Unnamed: 0,Place,Time
0,1,69
1,2,72
2,3,72
3,4,75
4,5,76


In [8]:
#This is what a distrubtion graph would like look with the default settings using Matplotlib
%matplotlib notebook
fig = plt.figure()
plt.title('Burnaby/Vancouver 2018 Half-Marathon Top 40 Time Distributions')

ax1 = plt.hist(chillychase['Time'].values, label = 'Vancouver Chilly Chase (Jan)')
ax2 = plt.hist(shamrock['Time'].values, label = 'Shamrock\'n Race (Mar)')
ax3 = plt.hist(vanhist['Time'].values, label = 'Vancouver Historic Half (Nov)')
ax4 = plt.hist(ubc['Time'].values, label = 'Fall Classic (Nov)')
plt.legend()

plt.xlabel('Chip Time (minutes)')

<IPython.core.display.Javascript object>

Text(0.5, 0, 'Chip Time (minutes)')

In [9]:
#This is what a distribution graph looks like, but encompasses truthfullness, functionality, beauty, and insightfulness as described by Alberto Cairo in The Truthful Art: Data, Charts, and Maps for Communication
%matplotlib notebook
fig = plt.figure()
ax = fig.add_subplot(1,1,1)
plt.title('Burnaby/Vancouver 2018 Half-Marathon Top 40 Time Distributions')

dist1 = sns.distplot(chillychase['Time'].values, hist=False, color='turquoise', kde_kws=dict(linewidth=3), label = 'Vancouver Chilly Chase (Jan)')
dist2 = sns.distplot(shamrock['Time'].values, hist=False, color='limegreen', kde_kws=dict(linewidth=3), label = 'Shamrock\'n Race (Mar)')
dist3 = sns.distplot(vanhist['Time'].values, hist=False, color='sienna', kde_kws=dict(linewidth=3), label = 'Vancouver Historic Half (Nov)')
dist4 = sns.distplot(ubc['Time'].values, hist=False, color='mediumblue', kde_kws=dict(linewidth=3), label = 'Fall Classic (Nov)')
line1 = plt.axvline(x=58.01, ymax=0.1, ls='--', color='red', label = 'World record, set at 2019 \nCopenhagen Half Marathon')
plt.text(53.5, 0.011,'58:01', bbox=dict(ls = '--', ec='red', color='white'))
line2 = plt.axvline(x=102.2, ymax=0.1, ls='-.', color='purple', label = 'My best time, from \n2018 Fall Classic')
plt.text(96, 0.011,'102:22', bbox=dict(ls = '-.', ec='purple', color='white'))
legend = plt.legend(loc = 'center left', frameon=False)

plt.xlim(0, 130)
plt.xlabel('Chip Time (minutes)')
plt.yticks([])

ax.spines['top'].set_visible(False)
ax.spines['right'].set_visible(False)
ax.spines['left'].set_visible(False)




<IPython.core.display.Javascript object>

## Discussion

This visualization was concerned with answering the question of how the distributions of half-marathon times for the top 40 participants compare across 4 different half-marathons (Vancouver Chilly Chase, Shamrock-n Race, Vancouver Historic Half, Fall Classic) in Burnaby and Vancouver in 2018. Not all half-marathons in Burnaby/Vancouver were included in this comparison (for example, the BMO Vancouver Half-Marathon, which typically invites international athletes, was excluded). The top 40 times for the Fall Classic were scraped from sportstats.ca. The top 40 times for the other races were retrieved from pdfs on tryevents.ca, the organization that hosted these other races, and convered to csv files. Only the chip time (as opposed to the gun time) was used to compare participants since all the races contained the chip time data. 
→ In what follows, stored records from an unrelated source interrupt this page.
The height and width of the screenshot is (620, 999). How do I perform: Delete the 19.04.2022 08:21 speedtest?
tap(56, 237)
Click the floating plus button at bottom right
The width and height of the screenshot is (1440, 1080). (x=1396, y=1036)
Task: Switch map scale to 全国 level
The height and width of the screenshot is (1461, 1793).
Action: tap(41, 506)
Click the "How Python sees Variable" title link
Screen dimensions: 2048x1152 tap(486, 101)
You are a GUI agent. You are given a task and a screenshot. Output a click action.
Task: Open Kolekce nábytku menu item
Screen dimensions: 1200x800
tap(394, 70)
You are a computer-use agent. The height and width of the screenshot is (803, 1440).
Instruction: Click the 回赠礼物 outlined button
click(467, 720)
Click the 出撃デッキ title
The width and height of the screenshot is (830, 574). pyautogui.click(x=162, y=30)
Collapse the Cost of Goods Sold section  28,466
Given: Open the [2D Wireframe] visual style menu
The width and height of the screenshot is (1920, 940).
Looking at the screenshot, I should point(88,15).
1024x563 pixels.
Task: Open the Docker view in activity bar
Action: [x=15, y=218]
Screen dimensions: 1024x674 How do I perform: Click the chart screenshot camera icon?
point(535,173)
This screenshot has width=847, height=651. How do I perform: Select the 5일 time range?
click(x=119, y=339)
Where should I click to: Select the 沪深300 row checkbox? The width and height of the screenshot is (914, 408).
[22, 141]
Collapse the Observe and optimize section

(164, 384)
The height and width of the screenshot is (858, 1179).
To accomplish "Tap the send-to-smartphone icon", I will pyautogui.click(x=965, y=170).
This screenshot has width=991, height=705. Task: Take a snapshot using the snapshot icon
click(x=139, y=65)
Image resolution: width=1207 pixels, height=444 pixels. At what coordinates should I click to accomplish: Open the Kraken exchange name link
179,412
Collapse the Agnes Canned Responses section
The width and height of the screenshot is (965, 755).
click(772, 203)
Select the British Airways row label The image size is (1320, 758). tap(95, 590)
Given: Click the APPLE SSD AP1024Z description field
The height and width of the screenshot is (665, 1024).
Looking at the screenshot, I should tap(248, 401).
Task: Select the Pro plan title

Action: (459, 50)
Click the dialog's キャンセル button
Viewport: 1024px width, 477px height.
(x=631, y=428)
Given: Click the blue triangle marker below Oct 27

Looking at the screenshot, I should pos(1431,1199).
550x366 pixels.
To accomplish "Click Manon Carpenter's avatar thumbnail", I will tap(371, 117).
The plot indicates that the top-40 participants of the Fall Classic completed the half-marathon in a shorter time and within a narrower time distribution than the other races (1st place runner finished in 69 minutes, the 40th place runner finished in 89 minutes, and thus the top 40 runners in this race all finished between this 20 minute time span). The top-40 participants of the Shamrock'n Race took the longest time to finish and had the widest finishing time distribution out of the 4 races (1st place runner finished in 84 minutes, the 40th place runner finished in 114 minutes, and thus the top 40 runners in this race all finshed between this 30 minute time span). The other two races, the Vancouver Chilly Chase and the Vancouver Historic Half had distributions between that of the Fall Classic and the Shamrock'n Race. The bump on the left side of three of the distributions seems to indicate that there is usually a smaller group of fast runners (maybe professionals) in each race who finish extremely quickly and skew the distrubtion, and then the rest of the top 40 are more normally distributed. 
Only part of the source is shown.